### Exercise goal
Pick out every line in the entries that contains the string "size", matching case exactly, and copy each one.

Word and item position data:
=-=-=

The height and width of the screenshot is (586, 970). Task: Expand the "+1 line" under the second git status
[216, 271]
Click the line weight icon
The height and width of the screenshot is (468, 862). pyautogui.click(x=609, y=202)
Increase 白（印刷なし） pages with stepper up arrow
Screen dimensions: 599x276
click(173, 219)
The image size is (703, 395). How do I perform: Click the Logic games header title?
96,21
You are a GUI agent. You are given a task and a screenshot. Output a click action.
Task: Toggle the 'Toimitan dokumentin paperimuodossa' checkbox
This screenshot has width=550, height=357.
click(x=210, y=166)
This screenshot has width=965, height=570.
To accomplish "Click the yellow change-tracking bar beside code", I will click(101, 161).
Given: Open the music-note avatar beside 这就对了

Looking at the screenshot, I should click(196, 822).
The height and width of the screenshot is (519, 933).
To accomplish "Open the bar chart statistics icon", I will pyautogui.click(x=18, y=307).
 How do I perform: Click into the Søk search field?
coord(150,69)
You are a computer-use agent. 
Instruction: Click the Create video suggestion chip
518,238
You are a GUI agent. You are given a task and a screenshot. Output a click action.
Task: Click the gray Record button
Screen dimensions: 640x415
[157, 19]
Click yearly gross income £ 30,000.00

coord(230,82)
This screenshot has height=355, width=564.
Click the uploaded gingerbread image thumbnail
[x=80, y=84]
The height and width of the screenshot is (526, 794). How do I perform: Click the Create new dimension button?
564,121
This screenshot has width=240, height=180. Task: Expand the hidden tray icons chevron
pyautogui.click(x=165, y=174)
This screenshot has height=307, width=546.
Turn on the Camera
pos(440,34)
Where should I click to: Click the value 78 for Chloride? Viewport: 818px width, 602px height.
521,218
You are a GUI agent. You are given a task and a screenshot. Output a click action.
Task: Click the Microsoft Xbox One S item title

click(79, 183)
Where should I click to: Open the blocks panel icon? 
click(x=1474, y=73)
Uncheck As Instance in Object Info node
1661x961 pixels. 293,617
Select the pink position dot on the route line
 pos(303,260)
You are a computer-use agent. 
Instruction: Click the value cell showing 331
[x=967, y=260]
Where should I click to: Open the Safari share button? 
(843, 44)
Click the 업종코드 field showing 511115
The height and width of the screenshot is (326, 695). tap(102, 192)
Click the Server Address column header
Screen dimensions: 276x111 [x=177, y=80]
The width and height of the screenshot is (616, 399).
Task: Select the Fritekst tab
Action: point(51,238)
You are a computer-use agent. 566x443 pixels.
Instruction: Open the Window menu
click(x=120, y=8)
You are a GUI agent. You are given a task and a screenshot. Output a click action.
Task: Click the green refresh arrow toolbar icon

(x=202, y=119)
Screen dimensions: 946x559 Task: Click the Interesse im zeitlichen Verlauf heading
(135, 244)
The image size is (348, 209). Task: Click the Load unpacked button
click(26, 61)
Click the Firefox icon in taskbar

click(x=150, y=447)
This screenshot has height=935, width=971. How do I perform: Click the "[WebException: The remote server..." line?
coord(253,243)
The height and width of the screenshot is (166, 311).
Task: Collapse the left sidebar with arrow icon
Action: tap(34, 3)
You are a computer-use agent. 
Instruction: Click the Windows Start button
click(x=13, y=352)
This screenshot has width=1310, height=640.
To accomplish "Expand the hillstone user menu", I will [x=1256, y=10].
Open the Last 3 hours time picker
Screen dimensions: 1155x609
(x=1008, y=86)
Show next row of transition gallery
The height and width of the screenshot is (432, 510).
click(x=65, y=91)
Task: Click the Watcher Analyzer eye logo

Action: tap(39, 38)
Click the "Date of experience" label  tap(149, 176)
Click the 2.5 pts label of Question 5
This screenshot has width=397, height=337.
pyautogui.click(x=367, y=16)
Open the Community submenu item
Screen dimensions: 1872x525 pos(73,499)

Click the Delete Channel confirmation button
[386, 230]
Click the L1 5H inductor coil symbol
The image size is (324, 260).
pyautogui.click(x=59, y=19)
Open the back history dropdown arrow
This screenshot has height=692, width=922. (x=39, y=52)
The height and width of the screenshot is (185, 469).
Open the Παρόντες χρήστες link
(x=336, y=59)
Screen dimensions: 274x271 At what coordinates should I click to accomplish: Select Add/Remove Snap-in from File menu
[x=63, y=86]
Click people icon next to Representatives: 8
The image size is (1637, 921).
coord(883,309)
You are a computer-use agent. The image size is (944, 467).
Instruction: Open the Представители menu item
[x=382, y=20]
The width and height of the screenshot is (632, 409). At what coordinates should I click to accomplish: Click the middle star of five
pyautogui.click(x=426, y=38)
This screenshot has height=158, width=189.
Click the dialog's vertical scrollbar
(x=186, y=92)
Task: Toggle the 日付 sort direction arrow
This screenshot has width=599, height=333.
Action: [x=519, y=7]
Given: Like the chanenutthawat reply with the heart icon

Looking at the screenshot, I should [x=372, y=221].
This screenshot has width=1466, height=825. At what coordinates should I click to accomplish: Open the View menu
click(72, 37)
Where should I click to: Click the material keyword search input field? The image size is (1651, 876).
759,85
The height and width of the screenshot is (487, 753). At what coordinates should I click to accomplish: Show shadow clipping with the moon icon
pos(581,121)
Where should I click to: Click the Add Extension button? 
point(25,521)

=-=-=

### Task response
The image size is (703, 395). How do I perform: Click the Logic games header title?
The image size is (348, 209). Task: Click the Load unpacked button
The image size is (324, 260).
The image size is (1637, 921).
You are a computer-use agent. The image size is (944, 467).
Where should I click to: Click the material keyword search input field? The image size is (1651, 876).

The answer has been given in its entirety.